44. Dissolution by the Court- At the suit of a partner, the Court may dissolve a firm on any of the following grounds, namely:-
(a) that a partner has become of unsound mind, in which case the suit may be brought as well by the next friend of the partner who has become of unsound mind as by any other partner;
(b) that a partner, other than the partner suing, has become in any way permanently incapable of performing his duties as partner;
(c) that a partner, other than the partner suing, is guilty of conduct which is likely to affect prejudicially the carrying on of the business, regard being had to the nature of the business.
(d) That a partner, other than the partner suing, willfully or persistently commits breach of agreements relating to the management of the affairs of the firm or the conduct of its business, or otherwise so conducts himself in matters relating to the business that it is not reasonably practicable for the other partners to carry on the business in partnership with him;
(e) That a partner, other than the partner suing, has in any way transferred the whole of his interest in the firm to a third party, or has allowed his share to be charged under the provisions of Rule 49 of Order XXI of the First Schedule to the Code of Civil Procedure, 1908 (5 of 1908); or has allowed it to be sold in the recovery of arrears of land revenue or of any dues recoverable as arrears of land revenue due by the partner.
(f) That the business of the firm cannot be carried on save at a loss; or
(g) On any other ground which renders it just and equitable that the firm should be dissolved.
45. Liability for acts of partner done after dissolution- (1) Notwithstanding the dissolution of a firm, the partners continue to be liable as such to third parties for any act done by any of them which would have been an act of the firm if done before the dissolution, until public notice is given of the dissolution;
Provided that the estate of a partner who dies, or who is adjudicated an insolvent, or of a partner who not having been known to the person dealing with the firm to be a partner, retires form the firm, is not liable under this section for acts done after the date on which he ceases to be a partner.
(2) Notices under sub-section (1) may be given by any partner.
After dissolution of partnership, no partner, no partner is privy to other.
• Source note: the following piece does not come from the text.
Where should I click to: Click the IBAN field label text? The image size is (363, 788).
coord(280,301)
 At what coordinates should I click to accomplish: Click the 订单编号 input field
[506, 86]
Suit by one will not operate as resjudicata on the other.
46. Rights of partners to have business wound up after dissolution- On the dissolution of a firm every partner or his representative is entitled, as against all the other partners of their representatives, to have the property of the firm, applied in payment of the debts and liabilities of the firm and to have the surplus distributed among the partners or their representatives according to their rights.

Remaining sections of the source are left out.